Aim of the task:
Your response should contain exactly the lines running from the one with "How do I perform: Click the orange" to the end of the data below, both included, and no pictures.

[Recorded data Boundary: Start]

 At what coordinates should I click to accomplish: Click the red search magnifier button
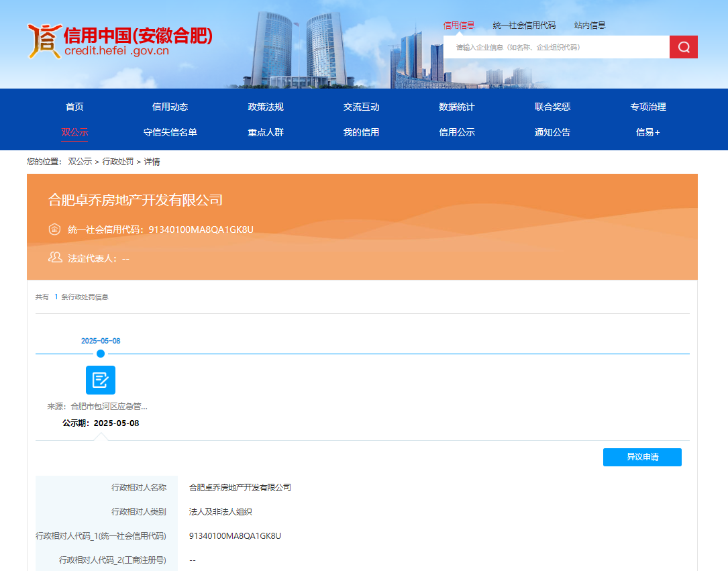point(683,47)
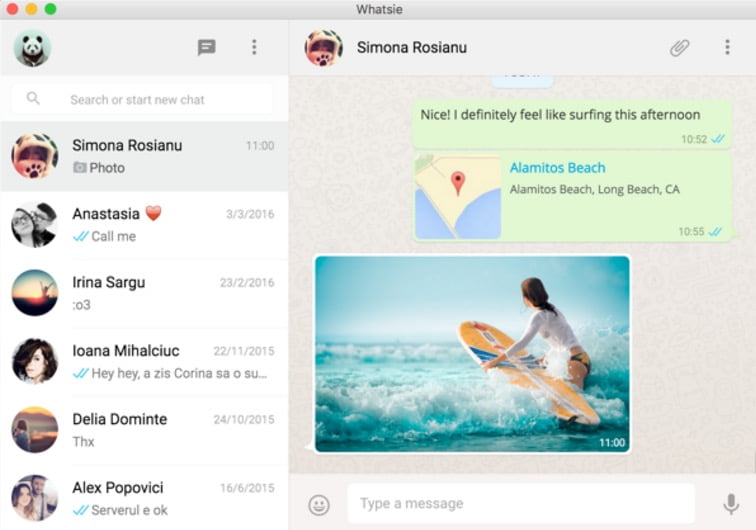Open the Alex Popovici chat
The height and width of the screenshot is (530, 756).
click(x=144, y=497)
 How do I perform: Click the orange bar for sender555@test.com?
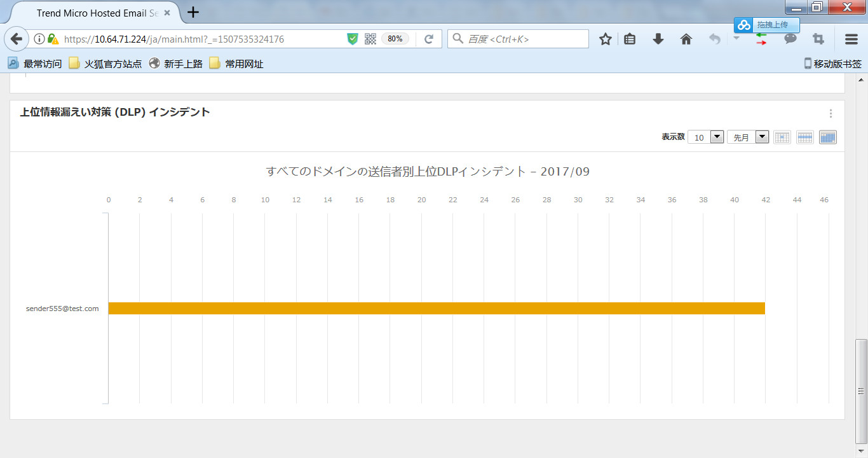pos(436,309)
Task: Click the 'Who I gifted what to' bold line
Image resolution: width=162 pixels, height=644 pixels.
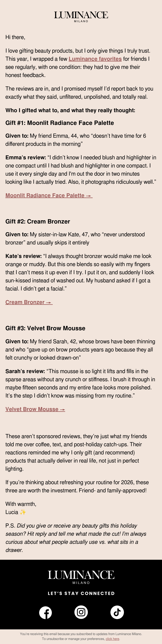Action: [x=70, y=110]
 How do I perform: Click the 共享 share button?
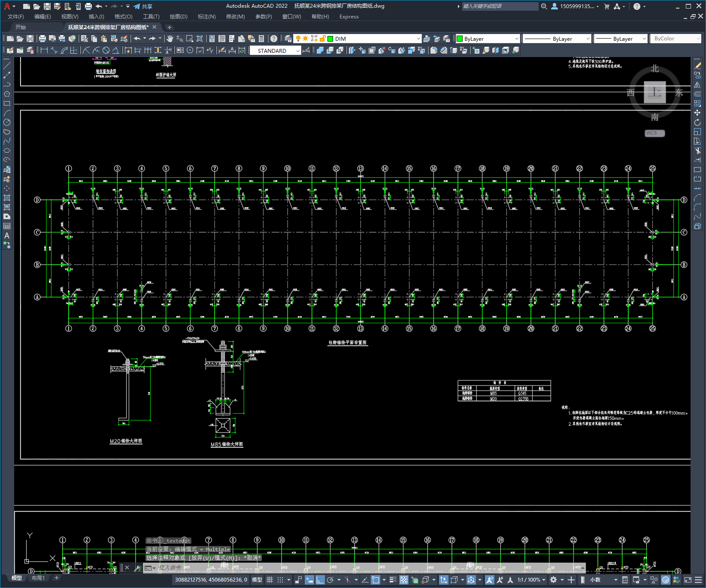click(143, 6)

[Recorded data Boundary: End]

Expected answer:
 How do I perform: Click the orange bar for sender555@test.com?
pos(436,309)
Task: Click the 'Who I gifted what to' bold line
Image resolution: width=162 pixels, height=644 pixels.
Action: [x=70, y=110]
 How do I perform: Click the 共享 share button?
click(143, 6)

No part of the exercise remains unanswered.